The JROC, which was disbanded in 2024, was criticised for slowing progress on critical innovations such as variable recurring payments. 

Rather than simplifying the regulatory environment, the UK was said to have relied on a patchwork of memoranda of understanding between regulators, adding to the complexity and slowing innovation.

The committee urged the government to learn from these failures and take steps to prevent regulatory overlap from stalling other critical reforms in future.

Consumer Duty causing uncertainty

Although the report is broadly supportive of the FCA’s Consumer Duty in principle, it says it been implemented in a way that created significant uncertainty for firms, particularly those already subject to robust regulatory obligations. 

Firms including Monzo indicated that this uncertainty was contributing to a risk-averse culture, and industry groups such as UK Finance argued that the lack of clarity was deterring international investment in the UK.

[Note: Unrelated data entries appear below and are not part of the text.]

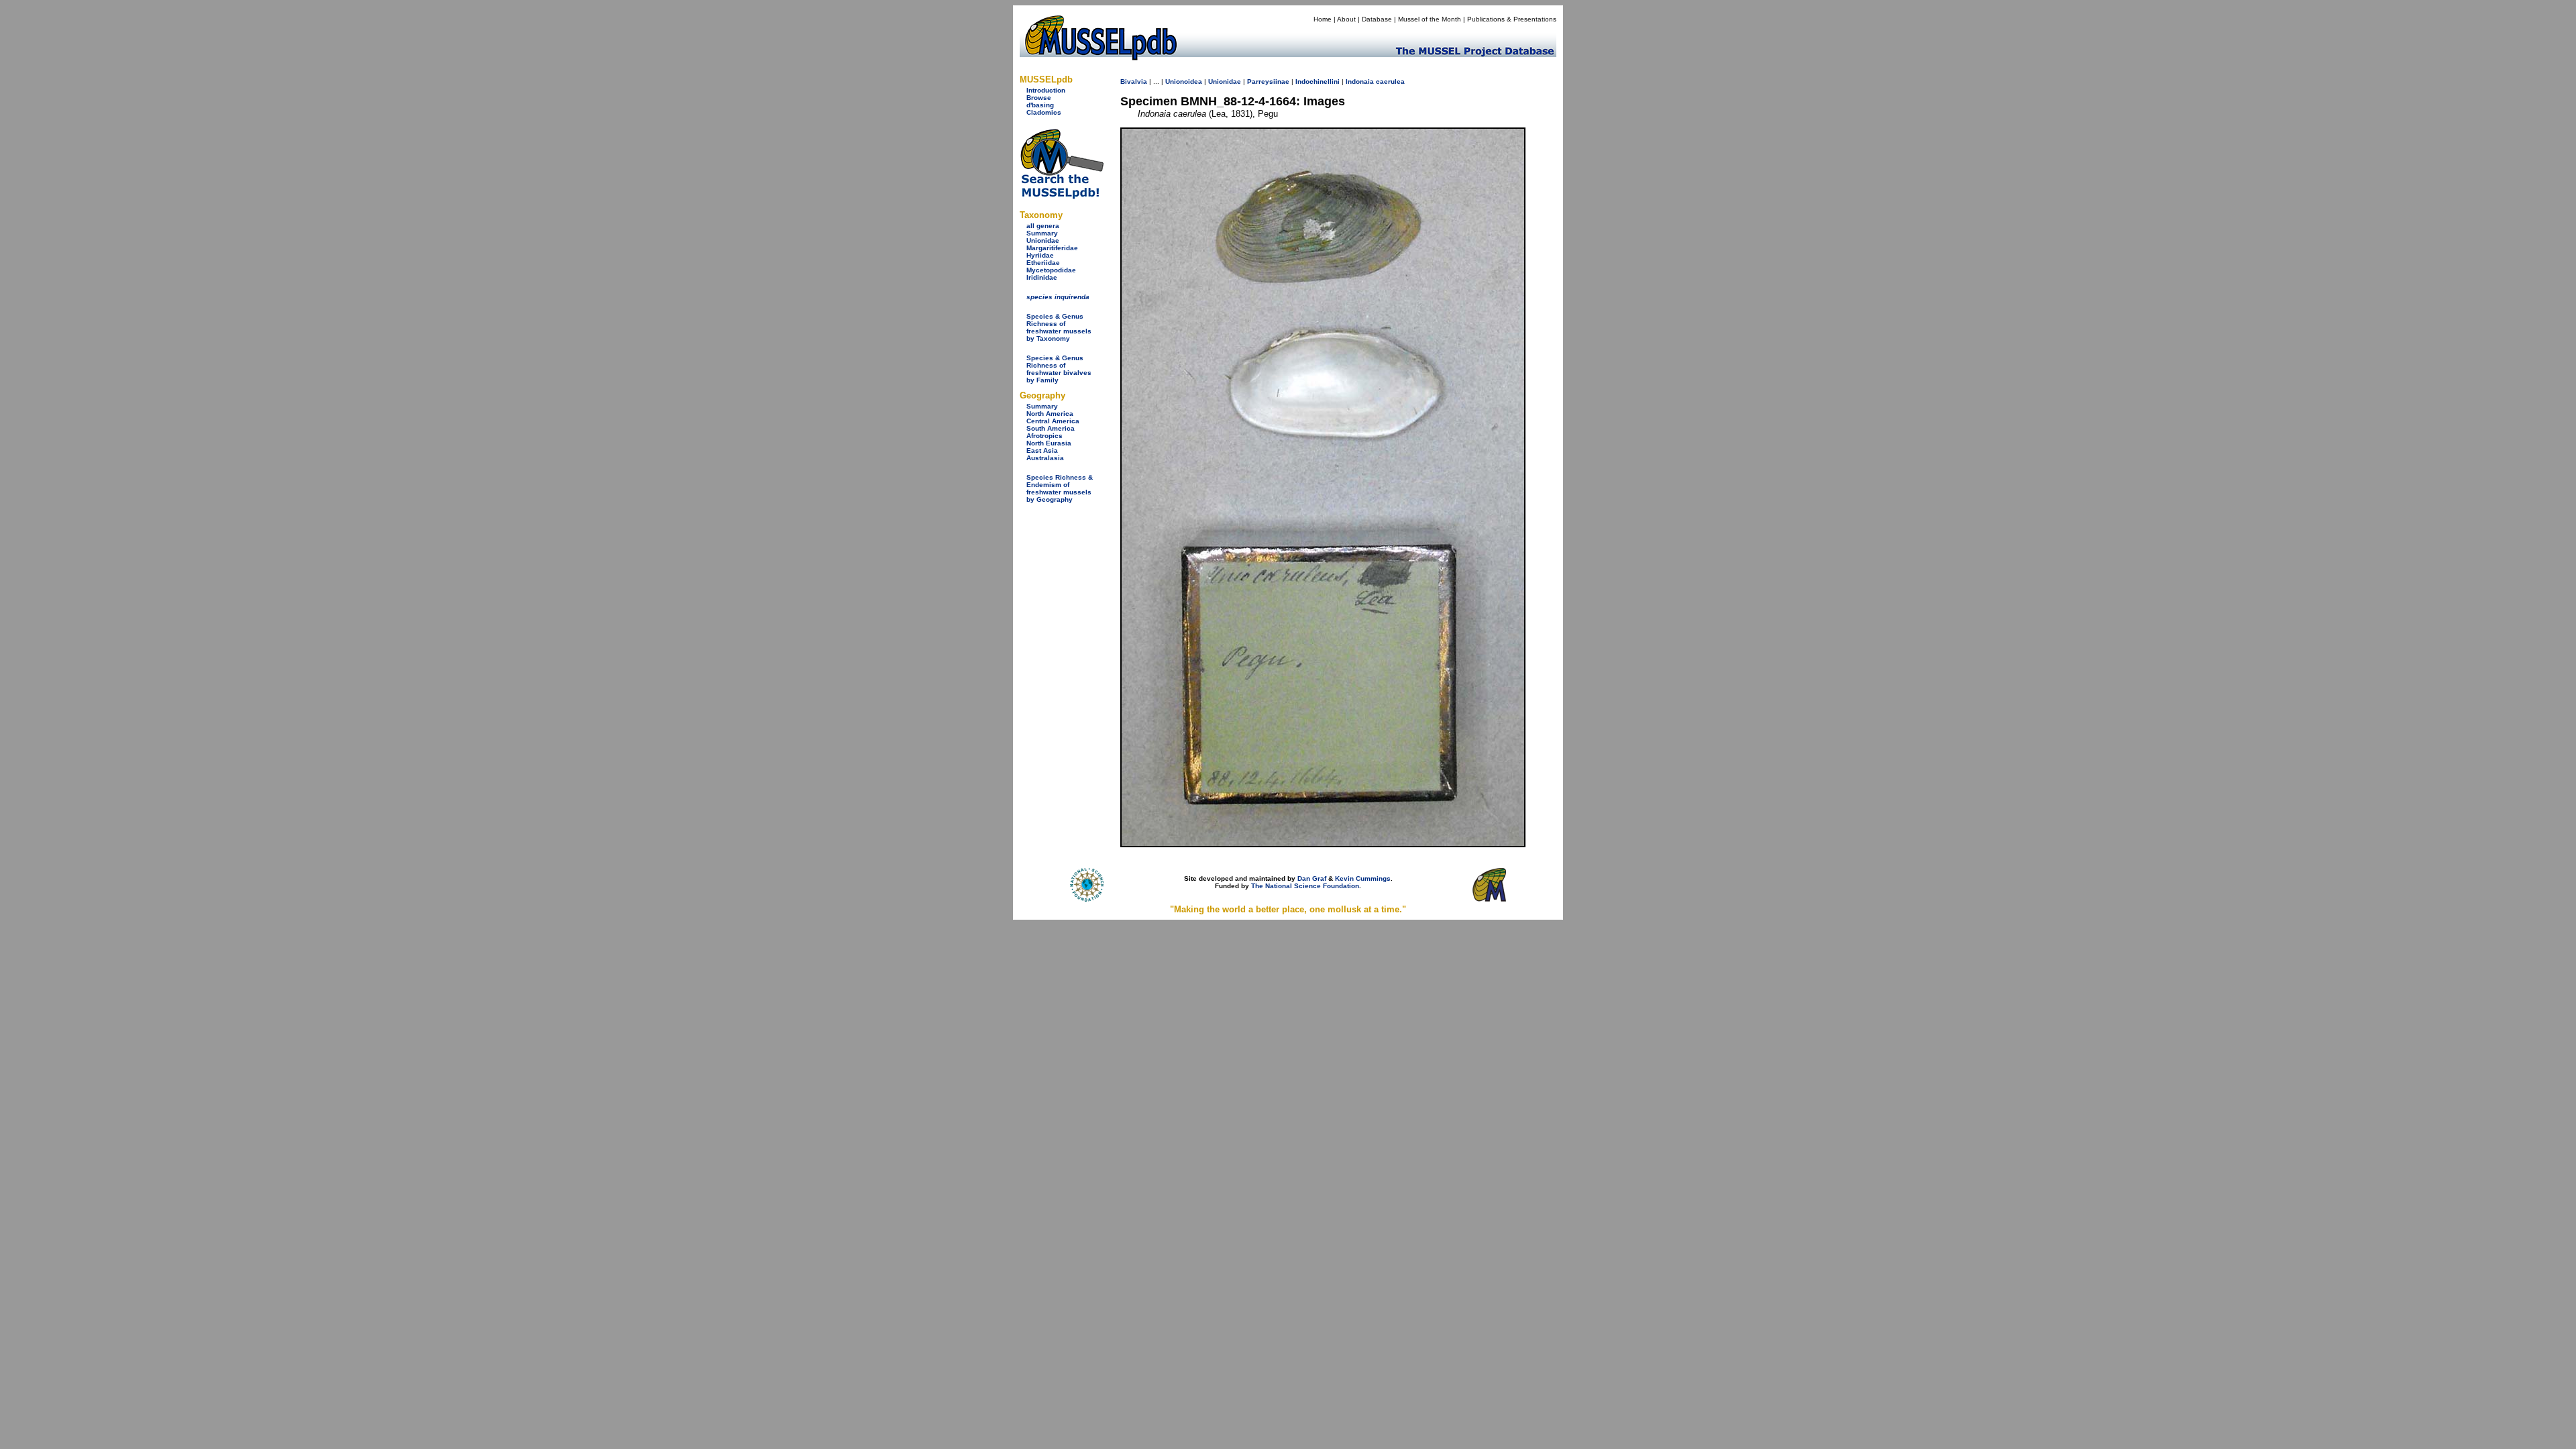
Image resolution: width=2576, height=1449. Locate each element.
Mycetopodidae (1051, 270)
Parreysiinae (1268, 81)
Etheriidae (1043, 262)
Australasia (1045, 458)
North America (1049, 413)
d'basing (1040, 105)
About (1346, 19)
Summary (1042, 233)
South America (1050, 428)
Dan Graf (1311, 878)
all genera (1042, 225)
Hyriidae (1040, 255)
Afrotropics (1044, 435)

Concerns were also raised about the potential for inconsistent rulings by the Financial Ombudsman Service (FOS), with firms warning that differing interpretations between the FCA and FOS risked undermining regulatory certainty and adding to compliance challenges.

Although the FCA has begun a review of its conduct rules to identify duplication and unnecessary complexity, the committee stressed the importance of this work being completed swiftly to reduce compliance burdens and provide greater clarity for firms.

Calls for cultural change

To address these challenges, the committee called on both the FCA and the PRA to embed internal cultural change, adopt a more proportionate and tailored approach to risk, and engage more closely with industry stakeholders to build transparency and trust.

It also urged the government to provide clearer strategic direction on how financial regulation should support the UK’s broader growth ambitions. 

Alongside this, the committee recommended commissioning independent research to assess the UK’s regulatory competitiveness compared to other leading jurisdictions.